• Task data

○ ○ ○ ○

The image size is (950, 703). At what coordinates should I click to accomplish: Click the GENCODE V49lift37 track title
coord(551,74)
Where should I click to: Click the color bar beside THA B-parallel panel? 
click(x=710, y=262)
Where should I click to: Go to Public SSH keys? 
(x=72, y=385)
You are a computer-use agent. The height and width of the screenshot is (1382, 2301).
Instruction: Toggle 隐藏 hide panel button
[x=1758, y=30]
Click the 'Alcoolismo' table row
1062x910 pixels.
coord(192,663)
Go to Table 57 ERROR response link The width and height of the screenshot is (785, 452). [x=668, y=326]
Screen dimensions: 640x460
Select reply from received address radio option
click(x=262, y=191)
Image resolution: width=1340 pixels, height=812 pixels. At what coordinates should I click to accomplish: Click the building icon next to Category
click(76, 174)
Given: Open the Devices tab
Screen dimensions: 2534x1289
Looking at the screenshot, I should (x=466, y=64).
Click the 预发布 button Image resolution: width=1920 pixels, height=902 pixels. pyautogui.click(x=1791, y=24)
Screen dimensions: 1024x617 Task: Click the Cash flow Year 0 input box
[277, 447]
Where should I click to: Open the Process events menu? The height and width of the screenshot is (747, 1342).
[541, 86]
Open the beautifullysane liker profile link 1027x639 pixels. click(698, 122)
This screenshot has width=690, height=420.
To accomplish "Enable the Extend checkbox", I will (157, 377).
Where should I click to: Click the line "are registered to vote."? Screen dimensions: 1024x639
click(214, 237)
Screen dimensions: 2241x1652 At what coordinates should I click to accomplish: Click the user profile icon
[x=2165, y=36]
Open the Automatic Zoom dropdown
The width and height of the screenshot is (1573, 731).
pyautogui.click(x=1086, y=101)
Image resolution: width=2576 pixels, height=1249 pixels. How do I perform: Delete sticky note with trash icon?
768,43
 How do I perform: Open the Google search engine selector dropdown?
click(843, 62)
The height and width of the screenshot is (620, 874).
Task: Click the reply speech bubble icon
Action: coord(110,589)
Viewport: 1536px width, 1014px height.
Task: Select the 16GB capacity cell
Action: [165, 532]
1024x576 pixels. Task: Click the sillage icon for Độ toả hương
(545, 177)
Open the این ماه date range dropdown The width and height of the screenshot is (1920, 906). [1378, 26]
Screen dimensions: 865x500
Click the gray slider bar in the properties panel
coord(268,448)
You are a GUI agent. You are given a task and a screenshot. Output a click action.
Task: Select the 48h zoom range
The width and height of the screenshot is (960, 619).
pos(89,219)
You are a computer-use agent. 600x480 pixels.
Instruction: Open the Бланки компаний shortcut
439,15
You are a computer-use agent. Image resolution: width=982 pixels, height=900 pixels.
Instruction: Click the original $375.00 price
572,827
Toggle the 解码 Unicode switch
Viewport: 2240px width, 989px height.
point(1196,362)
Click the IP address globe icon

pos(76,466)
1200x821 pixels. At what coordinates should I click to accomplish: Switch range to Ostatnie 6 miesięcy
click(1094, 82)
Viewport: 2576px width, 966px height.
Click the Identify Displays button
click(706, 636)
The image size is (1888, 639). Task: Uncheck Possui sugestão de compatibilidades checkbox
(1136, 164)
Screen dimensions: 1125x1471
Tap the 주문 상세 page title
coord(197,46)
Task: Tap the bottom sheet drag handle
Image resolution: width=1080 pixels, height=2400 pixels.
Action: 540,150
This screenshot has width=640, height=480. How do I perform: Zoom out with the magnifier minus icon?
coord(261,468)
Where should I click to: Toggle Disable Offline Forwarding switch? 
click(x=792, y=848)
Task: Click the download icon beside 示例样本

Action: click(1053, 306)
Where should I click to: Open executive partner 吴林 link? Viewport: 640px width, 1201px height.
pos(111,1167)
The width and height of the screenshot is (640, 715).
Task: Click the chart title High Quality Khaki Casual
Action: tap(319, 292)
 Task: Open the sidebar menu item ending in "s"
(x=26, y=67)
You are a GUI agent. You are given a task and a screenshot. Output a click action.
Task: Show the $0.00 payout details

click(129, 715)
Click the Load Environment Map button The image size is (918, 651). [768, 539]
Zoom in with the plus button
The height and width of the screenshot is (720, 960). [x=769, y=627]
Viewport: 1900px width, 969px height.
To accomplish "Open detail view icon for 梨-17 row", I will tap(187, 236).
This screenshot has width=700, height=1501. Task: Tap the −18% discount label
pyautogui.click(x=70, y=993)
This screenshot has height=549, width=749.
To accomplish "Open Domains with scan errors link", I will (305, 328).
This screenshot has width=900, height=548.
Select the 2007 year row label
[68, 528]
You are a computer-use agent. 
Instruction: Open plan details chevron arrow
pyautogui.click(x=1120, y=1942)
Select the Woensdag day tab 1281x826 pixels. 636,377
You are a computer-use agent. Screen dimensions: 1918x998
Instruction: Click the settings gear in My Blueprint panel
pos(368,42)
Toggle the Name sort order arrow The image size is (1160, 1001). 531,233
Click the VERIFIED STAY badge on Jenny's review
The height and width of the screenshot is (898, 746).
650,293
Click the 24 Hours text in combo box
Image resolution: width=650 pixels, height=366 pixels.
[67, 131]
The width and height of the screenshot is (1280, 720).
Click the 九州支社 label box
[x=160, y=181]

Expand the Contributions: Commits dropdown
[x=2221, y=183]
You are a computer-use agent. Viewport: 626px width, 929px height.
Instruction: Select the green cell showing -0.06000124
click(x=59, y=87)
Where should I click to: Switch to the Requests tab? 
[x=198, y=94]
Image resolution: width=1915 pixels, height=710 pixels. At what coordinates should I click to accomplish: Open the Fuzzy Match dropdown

○ ○ ○ ○

• What you need to do
Reproduce, word for word, the part of the records above that opens with the line containing "You are a computer-use agent. Screen" and closes with the last line of the records, including both ends.

• Written solution
You are a computer-use agent. Screen dimensions: 1918x998
Instruction: Click the settings gear in My Blueprint panel
pos(368,42)
Toggle the Name sort order arrow The image size is (1160, 1001). 531,233
Click the VERIFIED STAY badge on Jenny's review
The height and width of the screenshot is (898, 746).
650,293
Click the 24 Hours text in combo box
Image resolution: width=650 pixels, height=366 pixels.
[67, 131]
The width and height of the screenshot is (1280, 720).
Click the 九州支社 label box
[x=160, y=181]

Expand the Contributions: Commits dropdown
[x=2221, y=183]
You are a computer-use agent. Viewport: 626px width, 929px height.
Instruction: Select the green cell showing -0.06000124
click(x=59, y=87)
Where should I click to: Switch to the Requests tab? 
[x=198, y=94]
Image resolution: width=1915 pixels, height=710 pixels. At what coordinates should I click to accomplish: Open the Fuzzy Match dropdown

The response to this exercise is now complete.